The evolution of mankind


It all started with beer of course. The idea to tie helium balloons to a lawn chair and float over the neighborhood. He thought about doing it to his best friend-slash-nemesis whom he secretly hated, but why not show everyone once and for all. He strapped himself into his own destiny without resistance.

There was enough beer flowing at the party to make it all happen in minutes. Without a jerk, he elevated. His buddies burst into wild guffaws and he knew they were rolling their bellies in the lawn though he couldn’t see them. Already 10 meters high, he knew he’d roll over if he looked down.

Then he found himself laughing alone. He couldn’t hear his friends anymore and he suspected his familiar world had already collapsed into a google map. There was no wind because he was moving at the same speed. In fact, it was silent and silent enough to suddenly make him terrified.

Up and up and up. He broke out into a sweat in the way one does when the dentist drill comes close. The sun was glowing through the balloons and he could imagine god assessing his life. He had no reason to go to purgatory. He was faithful to his wife, he had kids, a dog, a car. He had just bought a new set of power tools. He suddenly became intensely nostalgic of his simple honest life. He wanted to go back.

Then he realized it wasn’t all over. He had scissors. He was prepared. He wasn’t that stupid. All he had to do was cut the string and he’d be back home in minutes. He friends would cheer and he’d be a celebrity. “Man flies in a lawn chair.” Simple. No sweat.

When the string was between the scissor blades, it started to vibrate like an umbilical cords. He couldn’t cut it. He became confused as to what life he was trying to save and what life he was yearning for.

First he heard the voice of his wife nagging him. “Why don’t you listen to me? I told you to take out the garbage.” Then his boss telling him he’d be fired if he dared to make another mistake. What mistake? Whose garbage? It wasn’t that he was disgusted with those voices or wanted to escape. It was just that he realized that they were far below him and way out of hearing distance. It didn’t seem to matter anymore. He felt no anger, no yearning, no discontent. He felt elevated.

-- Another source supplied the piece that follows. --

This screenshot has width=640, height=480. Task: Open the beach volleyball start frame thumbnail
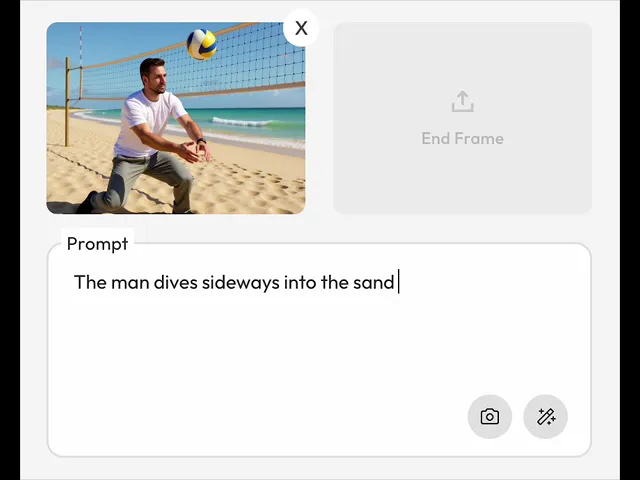[x=176, y=118]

It must have been the sun and the thinning air. He was giddy and light-headed. The blue of the sky had turned to an inky intensity and the clouds were crystalline. It wasn’t just the balloon cord vibrating. The entire sky was vibrating and in an astonishingly and harmonious way.

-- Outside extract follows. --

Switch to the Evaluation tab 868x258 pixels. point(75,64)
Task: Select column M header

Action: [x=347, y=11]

Then the image of the clouds began to peel like wallpaper. It was quiet like a movie set without action. In a clean cesarean cut, the photofinish surface of the world he knew unzipped and in that instant, he knew what his life had been printed on. He started to laugh with a joyous gurgle and his lawn chair picked up speed. He had nothing to steer with, but it zeroed in on the Kodak finish, photoglossy surface, straight to the slit that was opening wider to accommodate his lawn chair and then he sailed straight through to the other side.

What a foolish man. Darwin would have shook his head. Darwin spent all that energy and time to put the world into scientific order. Why would someone not cut the string?